(Saved entries)
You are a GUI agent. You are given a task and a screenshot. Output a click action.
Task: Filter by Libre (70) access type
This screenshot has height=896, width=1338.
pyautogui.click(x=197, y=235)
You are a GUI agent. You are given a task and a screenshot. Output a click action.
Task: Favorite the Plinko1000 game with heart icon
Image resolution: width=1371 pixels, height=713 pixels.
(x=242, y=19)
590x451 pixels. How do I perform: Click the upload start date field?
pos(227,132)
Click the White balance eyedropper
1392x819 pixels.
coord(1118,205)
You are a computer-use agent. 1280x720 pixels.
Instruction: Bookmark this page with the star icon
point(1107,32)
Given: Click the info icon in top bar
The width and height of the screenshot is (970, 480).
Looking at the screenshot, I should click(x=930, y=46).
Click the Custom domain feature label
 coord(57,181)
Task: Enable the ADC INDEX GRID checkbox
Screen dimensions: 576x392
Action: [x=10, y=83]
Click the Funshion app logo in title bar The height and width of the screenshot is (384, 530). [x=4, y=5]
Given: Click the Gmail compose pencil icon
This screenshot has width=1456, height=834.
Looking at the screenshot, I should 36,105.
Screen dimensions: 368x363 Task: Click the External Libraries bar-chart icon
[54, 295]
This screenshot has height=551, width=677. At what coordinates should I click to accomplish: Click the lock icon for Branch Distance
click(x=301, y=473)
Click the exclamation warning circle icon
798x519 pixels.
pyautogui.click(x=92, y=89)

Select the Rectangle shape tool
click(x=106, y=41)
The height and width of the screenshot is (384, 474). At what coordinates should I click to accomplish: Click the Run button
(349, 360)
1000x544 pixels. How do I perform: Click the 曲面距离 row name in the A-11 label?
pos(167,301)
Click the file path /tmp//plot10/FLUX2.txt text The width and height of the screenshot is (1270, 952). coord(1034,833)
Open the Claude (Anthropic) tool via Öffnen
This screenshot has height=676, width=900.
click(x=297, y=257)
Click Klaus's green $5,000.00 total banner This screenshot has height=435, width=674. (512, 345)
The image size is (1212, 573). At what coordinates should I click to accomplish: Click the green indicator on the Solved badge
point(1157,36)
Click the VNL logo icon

■ **Task requirements**
From the first line to the last, transcribe the records exactly.

■ **The answer**
You are a GUI agent. You are given a task and a screenshot. Output a click action.
Task: Filter by Libre (70) access type
This screenshot has height=896, width=1338.
pyautogui.click(x=197, y=235)
You are a GUI agent. You are given a task and a screenshot. Output a click action.
Task: Favorite the Plinko1000 game with heart icon
Image resolution: width=1371 pixels, height=713 pixels.
(x=242, y=19)
590x451 pixels. How do I perform: Click the upload start date field?
pos(227,132)
Click the White balance eyedropper
1392x819 pixels.
coord(1118,205)
You are a computer-use agent. 1280x720 pixels.
Instruction: Bookmark this page with the star icon
point(1107,32)
Given: Click the info icon in top bar
The width and height of the screenshot is (970, 480).
Looking at the screenshot, I should click(x=930, y=46).
Click the Custom domain feature label
 coord(57,181)
Task: Enable the ADC INDEX GRID checkbox
Screen dimensions: 576x392
Action: [x=10, y=83]
Click the Funshion app logo in title bar The height and width of the screenshot is (384, 530). [x=4, y=5]
Given: Click the Gmail compose pencil icon
This screenshot has width=1456, height=834.
Looking at the screenshot, I should 36,105.
Screen dimensions: 368x363 Task: Click the External Libraries bar-chart icon
[54, 295]
This screenshot has height=551, width=677. At what coordinates should I click to accomplish: Click the lock icon for Branch Distance
click(x=301, y=473)
Click the exclamation warning circle icon
798x519 pixels.
pyautogui.click(x=92, y=89)

Select the Rectangle shape tool
click(x=106, y=41)
The height and width of the screenshot is (384, 474). At what coordinates should I click to accomplish: Click the Run button
(349, 360)
1000x544 pixels. How do I perform: Click the 曲面距离 row name in the A-11 label?
pos(167,301)
Click the file path /tmp//plot10/FLUX2.txt text The width and height of the screenshot is (1270, 952). coord(1034,833)
Open the Claude (Anthropic) tool via Öffnen
This screenshot has height=676, width=900.
click(x=297, y=257)
Click Klaus's green $5,000.00 total banner This screenshot has height=435, width=674. (512, 345)
The image size is (1212, 573). At what coordinates should I click to accomplish: Click the green indicator on the Solved badge
point(1157,36)
Click the VNL logo icon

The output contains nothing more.